Maybe, one day, Crowley would even be able to tell him what the nightmares were _about_. For now, the very thought made him shiver as he tasted venom in his mouth.

He stepped down on the accelerator, and, in a nearly uncharacteristic burst of attentiveness, Aziraphale took this as a sign to change the topic.

“I’m glad you told me, my dear,” he said still, before he started asking about what music currently resided in the glove compartment. He laughed for minutes and minutes - a deep, rolling, bubbly sound that warmed Crowley’s heart - when he learned it was an _actual_ best of Queen collection - one that had been factory-made, rather than magically transformed. Just for the sake of novelty, they absolutely had to listen to it now, from beginning to end.


	8. Power Laws

**Notes for the Chapter:**

> (Note: it's not *too* explicit, but like the majority of the warnings are because of this chapter.)

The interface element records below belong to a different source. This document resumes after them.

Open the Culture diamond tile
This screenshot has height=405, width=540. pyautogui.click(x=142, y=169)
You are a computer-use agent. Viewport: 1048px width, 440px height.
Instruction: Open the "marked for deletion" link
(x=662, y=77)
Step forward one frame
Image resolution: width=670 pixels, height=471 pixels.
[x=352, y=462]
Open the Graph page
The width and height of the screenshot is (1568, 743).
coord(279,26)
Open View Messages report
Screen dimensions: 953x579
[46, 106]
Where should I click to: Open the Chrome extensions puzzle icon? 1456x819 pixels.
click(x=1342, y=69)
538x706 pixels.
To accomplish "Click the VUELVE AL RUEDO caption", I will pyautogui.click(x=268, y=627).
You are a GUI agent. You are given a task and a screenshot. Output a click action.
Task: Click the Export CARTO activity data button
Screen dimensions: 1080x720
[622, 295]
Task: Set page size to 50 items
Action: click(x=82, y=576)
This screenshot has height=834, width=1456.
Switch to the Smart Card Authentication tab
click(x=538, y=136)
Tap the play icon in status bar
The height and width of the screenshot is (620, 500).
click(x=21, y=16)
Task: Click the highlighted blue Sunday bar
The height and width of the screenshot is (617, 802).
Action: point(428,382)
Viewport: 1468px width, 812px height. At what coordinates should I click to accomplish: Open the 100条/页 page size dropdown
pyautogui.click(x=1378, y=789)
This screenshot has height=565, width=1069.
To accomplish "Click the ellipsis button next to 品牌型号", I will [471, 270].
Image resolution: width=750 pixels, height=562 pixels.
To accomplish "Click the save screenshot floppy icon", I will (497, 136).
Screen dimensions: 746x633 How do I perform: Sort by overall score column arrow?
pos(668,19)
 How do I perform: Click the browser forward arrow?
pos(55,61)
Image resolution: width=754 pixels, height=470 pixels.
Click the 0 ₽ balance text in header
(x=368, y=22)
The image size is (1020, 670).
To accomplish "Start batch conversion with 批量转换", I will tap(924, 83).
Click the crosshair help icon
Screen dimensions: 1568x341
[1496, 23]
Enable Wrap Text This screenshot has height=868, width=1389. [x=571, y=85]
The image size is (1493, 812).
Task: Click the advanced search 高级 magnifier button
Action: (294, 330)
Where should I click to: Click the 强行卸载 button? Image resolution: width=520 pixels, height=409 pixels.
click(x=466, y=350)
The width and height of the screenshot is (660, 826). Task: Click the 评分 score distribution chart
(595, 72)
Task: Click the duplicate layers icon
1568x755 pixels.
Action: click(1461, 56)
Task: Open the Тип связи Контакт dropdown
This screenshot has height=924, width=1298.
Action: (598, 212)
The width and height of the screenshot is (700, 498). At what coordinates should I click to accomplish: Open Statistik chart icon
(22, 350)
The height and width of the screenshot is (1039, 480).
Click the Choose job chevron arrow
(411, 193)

The weather either didn’t take well to the departure of magic from the world, or it just wanted to make up for having been too nice the last time the Apocalypse had rolled around. In any case, a Halloween snowstorm was raging with full force in the night. Aziraphale made sure his favourite, slightly cold-blooded demon was bundled up well, before they got out of the car. Between miracling the roads clean for it, or conjuring a few extra layers of clothing, the latter decidedly seemed like it would be less of a waste of scarce resources. He sighed at his own reminder at just how exhausting it was, thinking of magic like ancient hunter-gatherers had thought of and treasured food and water.

They leaned forward to push against the bitter wind, and made slow progress together - right until the moment when an extraordinarily strong gust shoved them off of their feet. As they tumbled through the snow, long-forgotten fighting instincts screamed danger at both of them: this was not just any gust of wind, but a blow coming from swiftly striking _wings_ upon landing. And to cause this much of a blast, well, that required a multitude of wings…

Aziraphale did not have nightmares. (He didn’t usually sleep, for that matter.) But if he had, they would have gone something like this:

“I always knew you could not be trusted to resist the Serpent’s temptations,” the Archangel Gabriel said, voice dripping with malice and contempt for the both of them. He was towering over a statue-still Crowley, keeping the demon motionless with a gleaming-glowing holy sword pointed straight at his heart.

Aziraphale didn’t have nightmares, but that didn’t mean he hadn’t been preparing for them.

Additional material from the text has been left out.